Technical issue to blame for spike of Delta variant cases in Manitoba on Friday: Atwal
The province of Manitoba has recorded another spike in Delta variant cases, but one of the province's top doctors says a technical issue is to blame.
The provincial dashboard showed 41 more cases have been linked to the Delta variant (B.1.617.2) as of Friday, bringing the variant's total to 130 cases in Manitoba.
Dr. Jazz Atwal, the deputy chief provincial public health officer, said this increase is due to a technical issue that prevented lab results from being transmitted electronically into the public health information management system.
He said because of this, these cases on the dashboard on Friday were manually entered on June 17, and work is underway to fix the issue.
The dashboard shows of the 130 Delta variant cases, 13 are considered active, and 116 have recovered. One death has been linked to the variant.
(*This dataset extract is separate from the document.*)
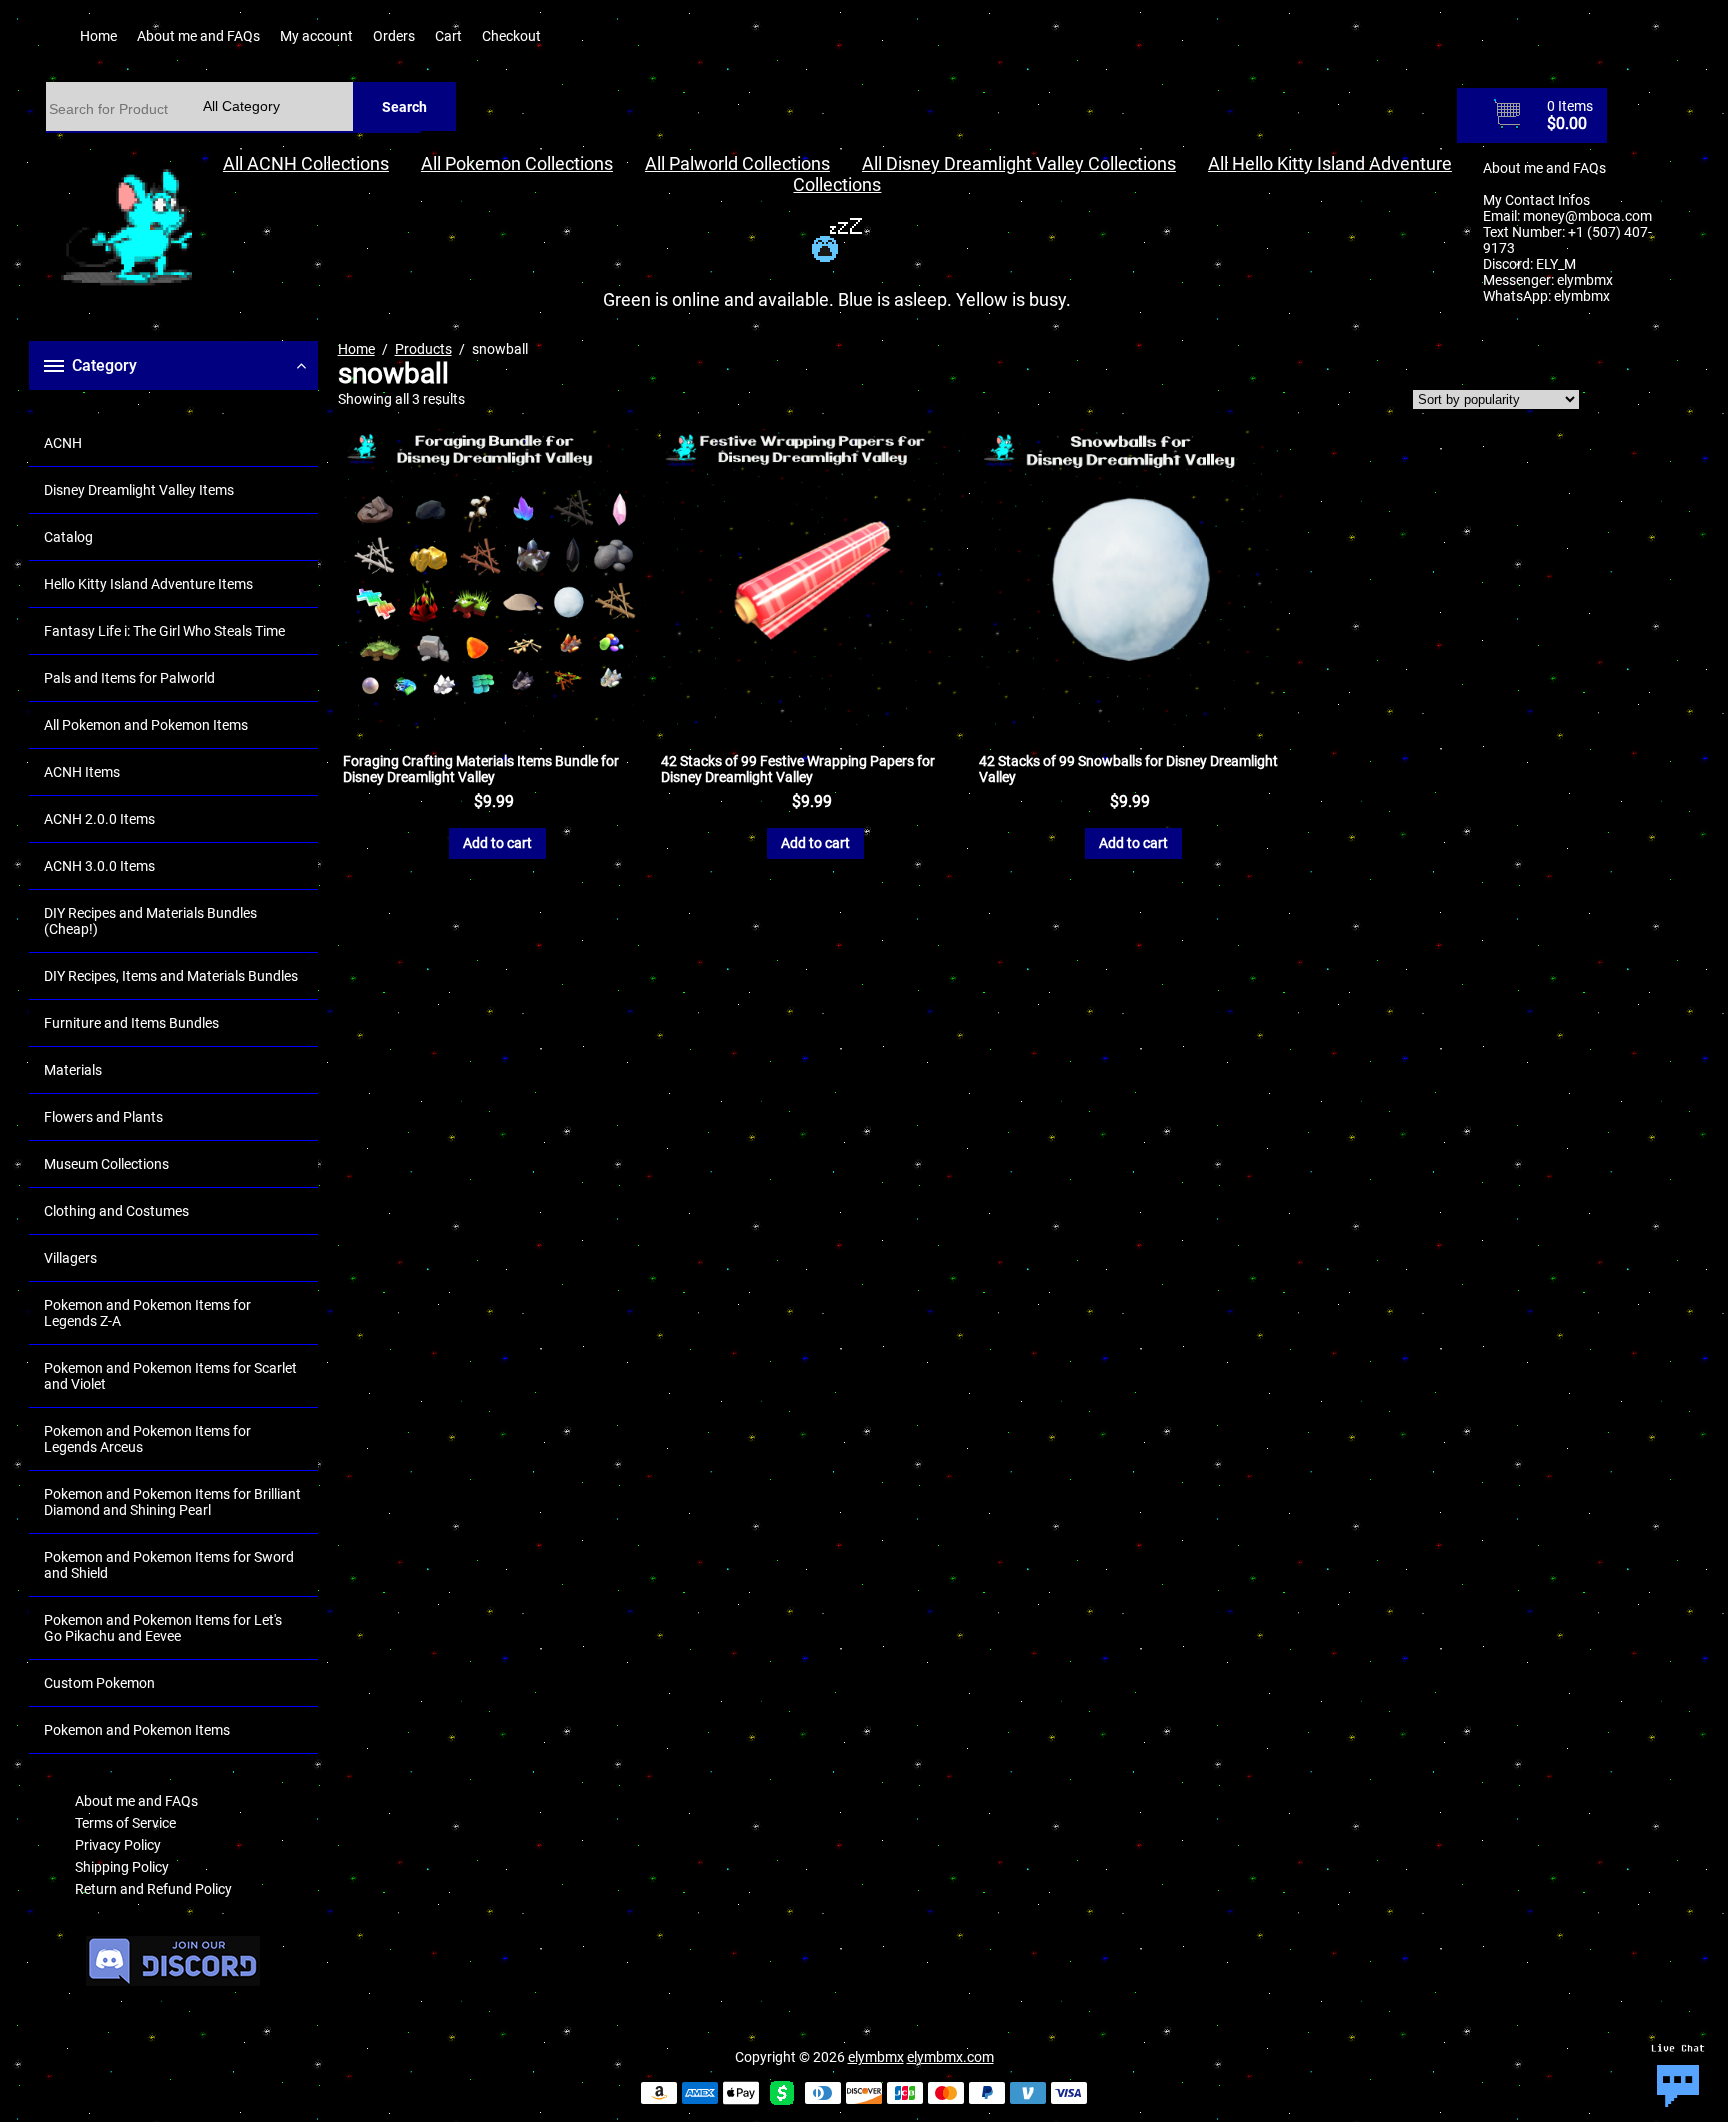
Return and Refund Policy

Atwal said the Delta variant, which was first reported in India, has the potential to be more transmissible and have more severe impacts on people.
"We will continue to watch the Delta variant carefully, to make sure we are aware of the possible impacts of this variant in Manitoba," Atwal said.
"If Manitobans continue to get vaccinated as soon as possible, and both first and second dose rates continue to increase, we are likely to win this race between these new variants and the vaccine."
As of Friday, the province has linked 14,394 cases to variants of concern – including 1,501 cases considered active and 12,769 cases linked as recovered.
There have been 124 deaths linked to variants.
In addition to the new Delta variant cases, provincial data shows the new variant of concern cases identified as of Friday include:
- 63 more cases of the Alpha variant (B.1.1.7.), which has a total of 6,205 cases;
- Five more cases of the Beta variant (B.1.351), which has a total of 57 cases;
- 23 more cases of the Gamma variant (P1), which has a total of 192 cases; and
- 34 more cases have been linked to unspecified variants, which has a total of 7,786 cases.